Step 1: Load and Clean Data

1. Replace - with NaN
2. Remove commas and convert to numeric
3. Select only numeric variables of interest, e.g., Production (MT) across fruits
4. Handle missing data via exclusion or imputation (we’ll exclude for now to avoid bias)

import pandas as pd
import numpy as np
import matplotlib.pyplot as plt
import seaborn as sns
from scipy.stats import skew, kurtosis

# Load raw data
df = pd.read_csv("datasets/Final_report_tables_2021AS.csv", header=[0, 1], index_col=0)

# Fix multi-index column names
df.columns = [f"{col[0].strip()}_{col[1].strip()}" for col in df.columns]

# Replace " -   " with NaN and remove commas from numbers
df.replace(to_replace=r"-\s*", value=np.nan, regex=True, inplace=True)

# Function to clean numeric strings (e.g., "1,41,068" -> 141068)
def clean_number(x):
    if pd.isna(x):
        return x
    return float(str(x).replace(',', ''))

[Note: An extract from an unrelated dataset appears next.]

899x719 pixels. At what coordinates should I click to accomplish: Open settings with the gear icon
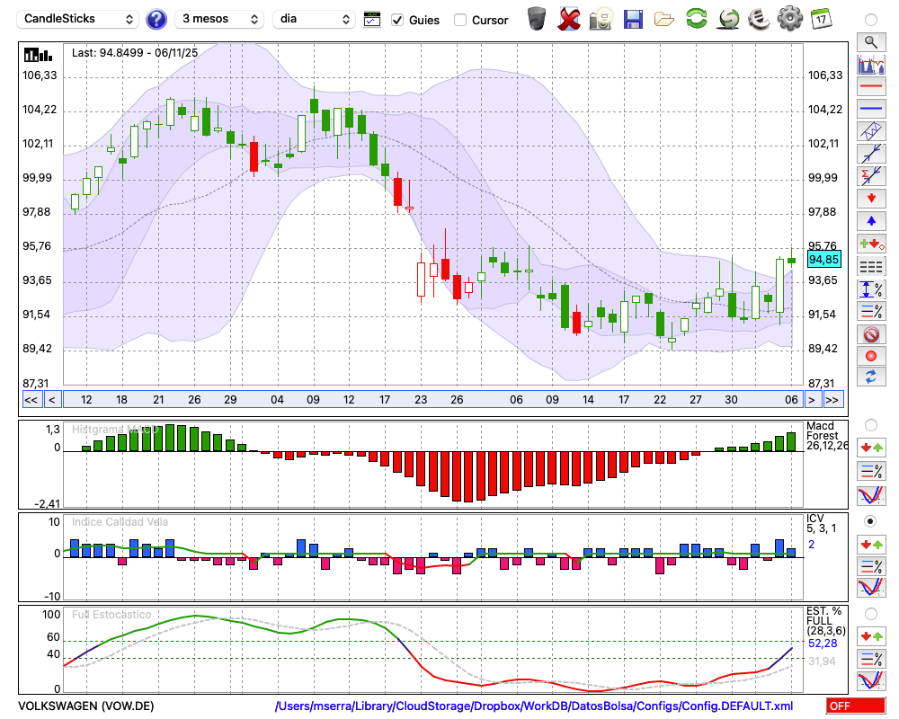pos(789,19)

# Apply cleaning to all columns
df_clean = df.map(clean_number)

# Display cleaned shape
print("Cleaned DataFrame shape:", df_clean.shape)

Cleaned DataFrame shape: (20, 75)

# Select only Production (MT) columns
production_cols = [col for col in df_clean.columns if "Production (MT)" in col]
production_df = df_clean[production_cols].copy()

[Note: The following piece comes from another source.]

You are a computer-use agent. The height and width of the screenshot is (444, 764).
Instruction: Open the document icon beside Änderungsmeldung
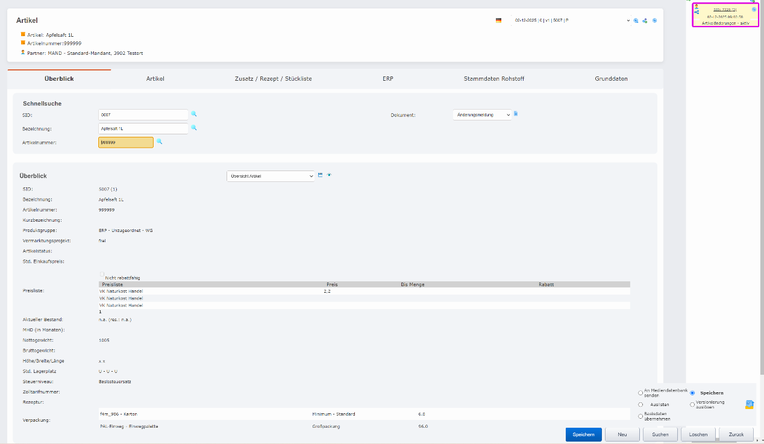click(x=516, y=113)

print(f"Extracted {len(production_cols)} production columns")
print("Production data shape:", production_df.shape)

Extracted 25 production columns
Production data shape: (20, 25)

Step 3: Statistical Summary

1. Plot global histogram of all non-missing production values
2. Fit a Gaussian (check if CLT-like behavior emerges)
3. Compute entropy to quantify information/uncertainty

Many agricultural datasets:

1. Are zero-inflated (many regions don’t grow certain crops)
2. Have long tails (a few regions dominate production)
3. Are not Gaussian

We will test visually and via descriptive stats (skewness, kurtosis).

# Flatten to 1D array (ignore Dzongkhag/fruit structure for global distribution)
prod_values = production_df.values.flatten()
prod_values = prod_values[~np.isnan(prod_values)]

print(f"Total valid production entries: {len(prod_values)}")
mean_prod = np.mean(prod_values)
var_prod = np.var(prod_values)
std_prod = np.std(prod_values)
median_prod = np.median(prod_values)
skew_prod = skew(prod_values)
kurt_prod = kurtosis(prod_values)

print("=== Frequentist Statistics ===")
print(f"Mean:       {mean_prod:.2f} MT")
print(f"Median:     {median_prod:.2f} MT")
print(f"Std Dev:    {std_prod:.2f} MT")
print(f"Variance:   {var_prod:.2f} MT²")
print(f"Skewness:   {skew_prod:.2f}")
print(f"Kurtosis:   {kurt_prod:.2f}")

Total valid production entries: 395
=== Frequentist Statistics ===
Mean:       122.39 MT
Median:     6.87 MT
Std Dev:    714.91 MT
Variance:   511102.61 MT²
Skewness:   12.00
Kurtosis:   169.19

Step 4: Plot Histogram + Fit Gaussian (for comparison)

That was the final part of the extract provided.